* _O QUE PRODUZIR_
Continue o texto sobre a carta política das forças nacionais e populares, começando logo depois da última frase apresentada.

* _BLOCO DE TEXTO_
Esta alternativa estabeleceu-se sobre uma carta política que representa o denominador comum sobre o plano político e nacional de todas as forças e componentes nacionais e populares ligadas à luta pela realização dos objetivos da Revolução e que trabalham para o seu sucesso. Esta carta foi estabelecida sobre as escolhas, princípios e valores seguintes:
1º A questão nacional e democrática
A edificação de um regime republicano, civil e democrático, que esteja ao serviço do povo e que:
- realize uma independência efetiva do país;
- se funde sobre a soberania do povo, que saia da eleição de todas as instituições do poder a nível nacional, regional e local, com a possibilidade de os controlar, de lhes pedir contas e, eventualmente os destituir.
- assente na separação de poderes e necessidade do seu equilíbrio;
- assegure a independência da autoridade judiciária segundo os critérios internacionalmente reconhecidos;
- garanta a neutralidade do estado com o respeito dos partidos e forças políticas, bem como a sua gestão democrática;
- garanta as liberdades públicas e individuais e nomeadamente a liberdade de pensamento de criação e de expressão, bem como a da imprensa, da informação e da difusão, igualmente a liberdade de organização, circulação, de protestar, de se manifestar e de fazer greve; que garanta ainda as condições materiais do seu uso;
- alcance a igualdade total e efetiva entre homem e mulher e reconheça a igualdade de oportunidades entre ambos em todos os domínios e lugares e proteja as conquistas da mulher; consolide e promova o Código do estatuto pessoal e combata todas as formas de discriminação e violência física e moral com que se depare;
- estabeleça uma separação entre o religioso e o político e garanta a liberdade de consciência e a liberdade de culto bem como da sua prática, e combata todas as formas de instrumentalização política da religião, dos lugares de culto, das instituições religiosas, educativas e culturais, bem como as instituições do trabalho social e a sua exploração para fins sectoriais ou partidários;
- conduza uma política estrangeira independente e nacional, assentando no apoio à resistência nacional na Palestina, Iraque e Líbano, bem como o apoio a todos os movimentos de libertação nacional e de emancipação social na pátria árabe e no mundo, bem como o apoio às revoluções árabes e à luta contra qualquer intervenção estrangeira que as ameace, a criminalização de todas as formas de normalização das relações com a entidade sionista e os movimentos racistas; trabalhe para a concretização da unidade árabe com base em princípios de liberdade, igualdade, dignidade, democracia e justiça social.

* _EXCERTO DOS DADOS_
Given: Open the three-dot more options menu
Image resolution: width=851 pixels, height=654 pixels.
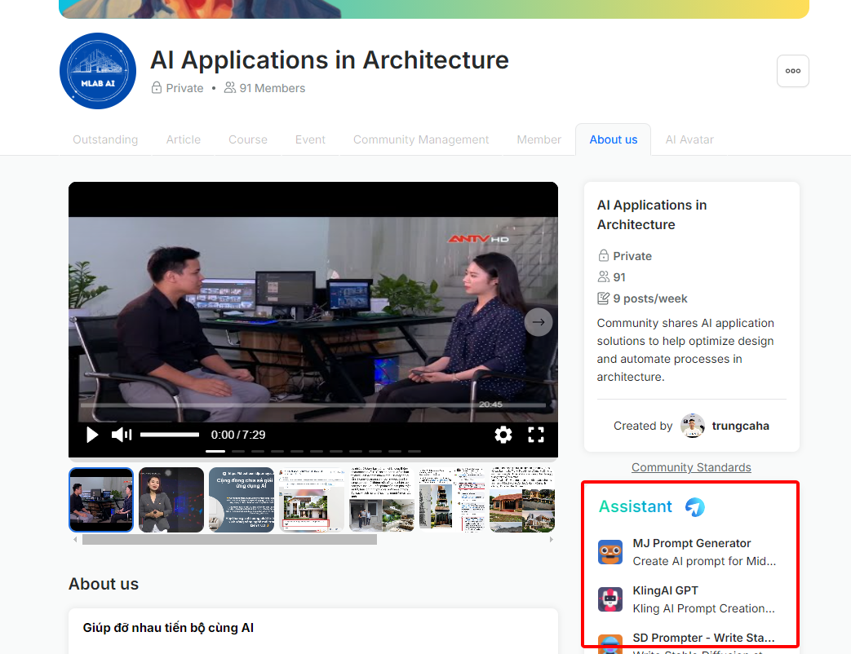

* _RESPOSTA À TAREFA_
2º A questão económica e social
A construção de uma economia nacional, independente, equilibrada e coerente, que garanta a soberania do povo sobre as riquezas do país, garanta um crescimento efetivo para todas as regiões e assente sobre uma distribuição justa das riquezas de modo a satisfazer as necessidades fundamentais do povo nos domínios material e moral; isto supõe os procedimentos seguintes:
- a revisão dos acordos prejudiciais aos interesses do país e à sua independência,
- a nacionalização dos setores estratégicos e a garantia da sua gestão democrática e eficaz;
- a nacionalização das empresas confiscadas e a interdição da sua cedência ao capital estrangeiro;
- a promoção de uma industria nacional que esteja em sintonia com as necessidades do país, suas competências e capacidades;
- a anulação da dívida com base num estudo minucioso dos empréstimos contraídos pela ditadura deposta; a criação de um sistema fiscal justo e transparente;
- uma reforma agrária em proveito dos camponeses pobres e dos pequenos camponeses;
- a garantia dos direitos fundamentais a um trabalho digno, a uma habitação decente, a uma educação pública e de qualidade, bem como cuidados de saúde gratuitos;
- a garantia da liberdade sindical e do direito à greve;
- a garantia do direito de qualquer cidadão e das gerações futuras a um meio equilibrado e são e a um ambiente favorável à saúde e isento de detritos, bem como da luta contra a poluição e a concentração de esforços na promoção das energias renováveis que não sejam nocivas aos seres vivos.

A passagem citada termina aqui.